The phenotypic diagnostic tests; KOH direct microscopy, PAS staining, fungal culture and fluorescent staining were respectively positive in 52%, 55%, 70% and 80% of the processed specimens. There was a statistically- significant difference between positive and negative results regarding fungal culture and fluorescent staining procedures (P<0.001) (Table 2 & Fig. 1).

Table (2):
Diagnosis of onychomycosis by phenotypic tests.

Diagnostic tests Positive
No. (%)
No. (%)
Total (n=100) Z test P-value
Conventional KOH mount 52 (52%) 48 (48%) 100 0.42 0.335
PAS staining 55 (55%) 45 (45%) 100 1.27 0.101
Mycological culture 70 (70%) 30 (30%) 100 5.52 <0.001**
Non-conventional Fluorescent staining 80 (80%) 20 (20%) 100 8.34 <0.001**

Fig. 1. KOH mount, PAS staining, fluorescent staining results
1: KOH mount showing: (a): Branched septate hyphae (b): Budding yeast cell.
2: PAS stain film showing: (a): Branched hyphae with conidiophores. (b): Budding yeast cell.
3: Fluorescent microscopic examination showing: (a): Branched hyphae with microconidia. (b): Budding yeast cell with pseudohyphae.

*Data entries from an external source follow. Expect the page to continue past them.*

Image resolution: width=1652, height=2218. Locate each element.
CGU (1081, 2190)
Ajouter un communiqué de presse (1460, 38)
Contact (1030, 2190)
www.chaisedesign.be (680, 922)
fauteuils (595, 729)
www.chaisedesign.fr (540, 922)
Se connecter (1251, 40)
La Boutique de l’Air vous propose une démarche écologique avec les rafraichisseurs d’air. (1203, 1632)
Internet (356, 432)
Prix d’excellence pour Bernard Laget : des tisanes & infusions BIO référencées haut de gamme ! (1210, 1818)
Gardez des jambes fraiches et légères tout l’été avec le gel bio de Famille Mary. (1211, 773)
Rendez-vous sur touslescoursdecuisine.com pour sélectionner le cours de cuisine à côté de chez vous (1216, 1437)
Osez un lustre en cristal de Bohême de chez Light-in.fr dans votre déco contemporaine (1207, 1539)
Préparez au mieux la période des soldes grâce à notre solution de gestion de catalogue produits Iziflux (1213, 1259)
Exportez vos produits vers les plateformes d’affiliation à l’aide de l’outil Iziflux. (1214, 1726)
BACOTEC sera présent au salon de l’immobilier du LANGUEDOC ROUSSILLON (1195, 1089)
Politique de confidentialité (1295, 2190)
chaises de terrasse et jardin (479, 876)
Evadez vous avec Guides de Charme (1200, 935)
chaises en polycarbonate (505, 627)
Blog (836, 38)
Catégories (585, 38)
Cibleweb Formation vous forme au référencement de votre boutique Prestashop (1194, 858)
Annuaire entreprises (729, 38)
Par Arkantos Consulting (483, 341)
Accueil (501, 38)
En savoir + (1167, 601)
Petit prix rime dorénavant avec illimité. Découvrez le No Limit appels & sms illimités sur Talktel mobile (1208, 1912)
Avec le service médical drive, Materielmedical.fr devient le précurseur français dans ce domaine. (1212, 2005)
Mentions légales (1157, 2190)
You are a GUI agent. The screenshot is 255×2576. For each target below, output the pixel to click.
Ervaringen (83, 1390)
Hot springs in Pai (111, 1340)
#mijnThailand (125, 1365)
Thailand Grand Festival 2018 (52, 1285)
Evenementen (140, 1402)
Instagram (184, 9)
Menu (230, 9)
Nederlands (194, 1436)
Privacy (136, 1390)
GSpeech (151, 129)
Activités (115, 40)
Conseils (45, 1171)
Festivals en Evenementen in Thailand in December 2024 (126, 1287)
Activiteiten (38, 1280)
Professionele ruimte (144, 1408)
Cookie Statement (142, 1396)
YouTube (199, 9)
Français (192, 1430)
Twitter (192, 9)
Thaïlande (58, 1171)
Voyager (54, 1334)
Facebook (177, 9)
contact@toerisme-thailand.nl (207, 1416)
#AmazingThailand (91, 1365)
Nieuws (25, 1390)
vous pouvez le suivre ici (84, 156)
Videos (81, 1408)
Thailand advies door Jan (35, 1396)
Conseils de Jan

A total of 76 fungal species were isolated from 70 positive fungal cultures. This study showed that the highest frequency was for yeasts (39/76: 51.3%) of which the most frequently isolated species were Candida spp. (28/76: 36.8%). Dermatophytes accounted for 31.6 % (24/76) of the totally-obtained fungal isolates of which Trichophyton rubrum was the most prevalent species (11/76:14.5%). NDMs represented 17.1 % (13/76) where; Aspergillus fumigatus was the predominant species (8/76: 10.5%). Mixed mycotic infections were recovered from 6% of the cultured nail specimens (Aspergillus fumigatus + Candida spp.; 3% and Aspergillus fumigatus+ Trichophyton rubrum; 3%) (Fig. 2 & Fig. 3).

Fig. 2. Mycological profile of the collected nail specimens 76 fungal species were isolated from 70 positive fungal cultures.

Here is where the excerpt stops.